Annie Boyd: Walking with the Salvadorans

In class we are currently reading Like Grains of Wheat: A Spirituality of Solidarity by Marie Dennis and Margaret Swedish. The authors interview scores of North Americans who had their eyes opened by their relationships with Central Americans since the early 1980s.

Here’s a passage from early in the book:

The stories of solidarity that impacted the lives of thousands of North American people of faith are profound and complex, yet with something quite simply in common. They began often with a small gesture of accompaniment, a decision to walk, for however a short time, with a people, a community, whether in a war zone, a refugee camp, a town under siege, or a village of displaced persons or refugees seeking safety in the United States.

What these stories initiated, however, was a journey far different from anything that had been anticipated, a journey into the real world and its painful reality, a journey into themselves within that world, a journey into a faith that for many had become cut off and isolated, detached from the conditions of real human beings. They discovered this faith vividly alive in the hopes and aspirations of the poor. They found themselves on a journey that stretched them, pulled them, stripped them, and liberated them. [page 21]

I just wish my students could meet Annie Boyd, who recently sent me the following letter.

Dear Mark,

I hope this finds you well in the midst of a new semester. Thank you so much for finding me on Facebook and for your message. I really appreciate it! I’m so glad to hear that you and Laura connected once she returned to SLU. She was definitely a fantastic student this past summer.

I must be honest, I’ve been meaning to write you for months now…even before meeting Laura. I first heard about The Book of Mev here in El Salvador, four years ago when I was a student at the Casa program. Some of my fellow students were from SLU and were awaiting its release. Luckily, someone sent it down. While I was in the States for the holidays, I finally bought it. Reading The Book of Mev was an experience of healing and empowerment for me. I felt so connected to you and Mev while reading it here in El Salvador, which is such a meaningful place for the both of you. I was comforted and felt more hope in life by the love you and Mev invested in one another. Mev’s poetry and photography inspired me to not be so shy, and to do ‘dare [myself to] invade their lives, steal this moment…’

In February, your book accompanied me while I accompanied a group of Salvadoran families on a journey through parts of Guatemala and southern Mexico. The families are a part of an organization called COFAMIDE, their loved ones have disappeared or have died while migrating North. We visited with migrant shelters, NGOs, church groups and other people who are advocating on behalf of Central American migrants and against the human rights violations occurring in the areas. The family members looked for those who are missing while participating in marches, press conferences, meetings, and demonstrations. I was invited to be the group’s photographer…and I faced many moments of challenge… to be present in such a way- that with hope, captures the essence of a moment, the experience. I definitely felt Mev’s presence with me… in Chiapas …(where I learned she spent time) and other places where people’s stories of injustice and resilience need to be told and seen.
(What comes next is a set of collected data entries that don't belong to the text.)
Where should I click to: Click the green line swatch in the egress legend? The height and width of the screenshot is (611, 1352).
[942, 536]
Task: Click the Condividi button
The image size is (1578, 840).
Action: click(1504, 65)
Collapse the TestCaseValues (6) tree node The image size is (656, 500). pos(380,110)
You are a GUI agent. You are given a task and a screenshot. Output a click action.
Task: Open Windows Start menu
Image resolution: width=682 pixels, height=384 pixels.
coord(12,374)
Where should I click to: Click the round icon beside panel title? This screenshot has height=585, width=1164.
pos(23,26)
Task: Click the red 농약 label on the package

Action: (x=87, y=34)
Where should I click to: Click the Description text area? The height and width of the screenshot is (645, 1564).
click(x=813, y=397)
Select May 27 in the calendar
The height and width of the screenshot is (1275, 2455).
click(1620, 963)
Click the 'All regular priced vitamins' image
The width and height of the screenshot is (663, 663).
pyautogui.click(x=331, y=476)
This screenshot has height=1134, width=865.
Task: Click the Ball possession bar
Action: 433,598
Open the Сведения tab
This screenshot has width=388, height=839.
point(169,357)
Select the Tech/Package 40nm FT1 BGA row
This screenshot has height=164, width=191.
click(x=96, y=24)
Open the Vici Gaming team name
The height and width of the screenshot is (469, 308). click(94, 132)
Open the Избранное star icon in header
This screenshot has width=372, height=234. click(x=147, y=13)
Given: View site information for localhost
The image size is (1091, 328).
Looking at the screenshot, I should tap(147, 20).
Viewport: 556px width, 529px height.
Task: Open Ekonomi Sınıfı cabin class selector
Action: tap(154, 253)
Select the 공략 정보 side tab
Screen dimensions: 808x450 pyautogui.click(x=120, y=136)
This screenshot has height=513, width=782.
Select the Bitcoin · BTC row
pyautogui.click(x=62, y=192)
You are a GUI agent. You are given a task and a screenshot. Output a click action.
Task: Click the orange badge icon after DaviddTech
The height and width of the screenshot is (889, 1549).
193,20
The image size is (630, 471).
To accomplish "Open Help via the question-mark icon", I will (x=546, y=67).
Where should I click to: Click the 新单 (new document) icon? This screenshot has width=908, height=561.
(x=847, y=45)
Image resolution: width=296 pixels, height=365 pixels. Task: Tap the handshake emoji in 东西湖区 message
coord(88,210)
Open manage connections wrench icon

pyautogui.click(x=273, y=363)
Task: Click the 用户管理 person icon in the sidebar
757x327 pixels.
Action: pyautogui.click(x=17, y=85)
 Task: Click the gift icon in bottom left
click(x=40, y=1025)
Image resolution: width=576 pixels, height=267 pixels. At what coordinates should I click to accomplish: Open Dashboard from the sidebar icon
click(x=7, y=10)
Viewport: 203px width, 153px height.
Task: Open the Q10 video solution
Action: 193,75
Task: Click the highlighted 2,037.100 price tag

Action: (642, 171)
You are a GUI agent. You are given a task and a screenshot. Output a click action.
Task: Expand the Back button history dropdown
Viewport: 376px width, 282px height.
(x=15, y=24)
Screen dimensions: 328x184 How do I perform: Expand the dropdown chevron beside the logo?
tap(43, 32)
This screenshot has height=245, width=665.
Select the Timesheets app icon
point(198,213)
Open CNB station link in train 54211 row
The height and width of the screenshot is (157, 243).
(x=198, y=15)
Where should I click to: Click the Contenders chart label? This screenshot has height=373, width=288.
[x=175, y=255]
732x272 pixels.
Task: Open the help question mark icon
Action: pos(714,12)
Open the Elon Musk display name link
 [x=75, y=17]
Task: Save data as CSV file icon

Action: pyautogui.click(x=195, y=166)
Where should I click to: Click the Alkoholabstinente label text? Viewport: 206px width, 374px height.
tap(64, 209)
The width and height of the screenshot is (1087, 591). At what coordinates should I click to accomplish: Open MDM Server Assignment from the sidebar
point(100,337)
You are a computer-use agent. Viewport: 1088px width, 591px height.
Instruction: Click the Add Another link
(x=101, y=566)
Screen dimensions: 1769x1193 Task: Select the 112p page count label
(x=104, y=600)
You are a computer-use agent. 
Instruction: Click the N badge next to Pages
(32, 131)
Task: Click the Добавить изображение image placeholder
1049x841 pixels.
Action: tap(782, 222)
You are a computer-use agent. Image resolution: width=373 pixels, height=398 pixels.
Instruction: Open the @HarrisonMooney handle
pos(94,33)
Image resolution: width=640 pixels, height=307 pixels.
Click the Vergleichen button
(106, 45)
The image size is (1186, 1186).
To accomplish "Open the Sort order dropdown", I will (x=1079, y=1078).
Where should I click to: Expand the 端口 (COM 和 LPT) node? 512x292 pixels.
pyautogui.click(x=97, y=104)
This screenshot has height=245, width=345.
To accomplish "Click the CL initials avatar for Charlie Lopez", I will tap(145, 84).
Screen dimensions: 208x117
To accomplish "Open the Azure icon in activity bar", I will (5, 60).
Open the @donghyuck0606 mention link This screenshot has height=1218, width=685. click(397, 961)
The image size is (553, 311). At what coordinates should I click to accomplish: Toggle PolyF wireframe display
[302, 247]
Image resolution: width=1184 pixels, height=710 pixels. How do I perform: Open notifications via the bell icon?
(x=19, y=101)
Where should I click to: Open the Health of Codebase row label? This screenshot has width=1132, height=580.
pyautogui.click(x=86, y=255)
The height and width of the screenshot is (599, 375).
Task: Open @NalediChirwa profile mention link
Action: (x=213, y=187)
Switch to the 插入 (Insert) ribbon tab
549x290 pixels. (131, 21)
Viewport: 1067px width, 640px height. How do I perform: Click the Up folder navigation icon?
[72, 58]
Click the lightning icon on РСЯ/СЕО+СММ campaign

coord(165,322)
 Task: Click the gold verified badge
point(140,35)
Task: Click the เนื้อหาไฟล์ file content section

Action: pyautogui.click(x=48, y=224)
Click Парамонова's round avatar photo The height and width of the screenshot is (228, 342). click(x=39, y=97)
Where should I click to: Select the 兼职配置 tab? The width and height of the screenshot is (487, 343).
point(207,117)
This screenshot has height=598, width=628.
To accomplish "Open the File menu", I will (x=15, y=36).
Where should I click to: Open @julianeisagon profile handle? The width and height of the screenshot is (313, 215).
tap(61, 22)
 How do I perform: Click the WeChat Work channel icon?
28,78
At times during the journey, I felt in the middle of nowhere but on the edge of cliff. It was a very liminal state- very much in present reality- but at the same time- completely present in a terrible nightmare of crime, distrust, violence, and darkness. And this finite reality grows day after day just as 500-700 Salvadorans alone leave their country every day. What do we do about this….? How do you stop or at least, lessen such abuse and violence?

During the trip, we spent much of our time driving…I would look out the window and ponder my almost unanswerable questions, and read, read, read The Book of Mev, I found encouragement in your writings, in your the life you and Mev lived. Despite feeling emotionally overwhelmed from the heaviness of the complexity of the issues at hand and in my daily work as a social worker; I felt a push to be resilient, to endure the reality, to not become harden from it, to hold myself accountable- to hold others to the same accord, to do my best…to hope the best I can, to be as present as I can, to take care of myself so I may be available to care for others, to celebrate life, to live from a source of gratitude, to love the best I can…these insights of consolation and energy came from reading of the dedicated, creative, hopeful, faithful, love-fill life you and Mev lived.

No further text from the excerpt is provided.